__Written instruction__.
Reproduce the following listing line for line, with every word, number and punctuation mark unchanged.

** start Task inputs **

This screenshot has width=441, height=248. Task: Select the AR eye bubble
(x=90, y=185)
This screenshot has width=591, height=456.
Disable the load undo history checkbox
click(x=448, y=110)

** end Task inputs **

__Written answer__.
This screenshot has width=441, height=248. Task: Select the AR eye bubble
(x=90, y=185)
This screenshot has width=591, height=456.
Disable the load undo history checkbox
click(x=448, y=110)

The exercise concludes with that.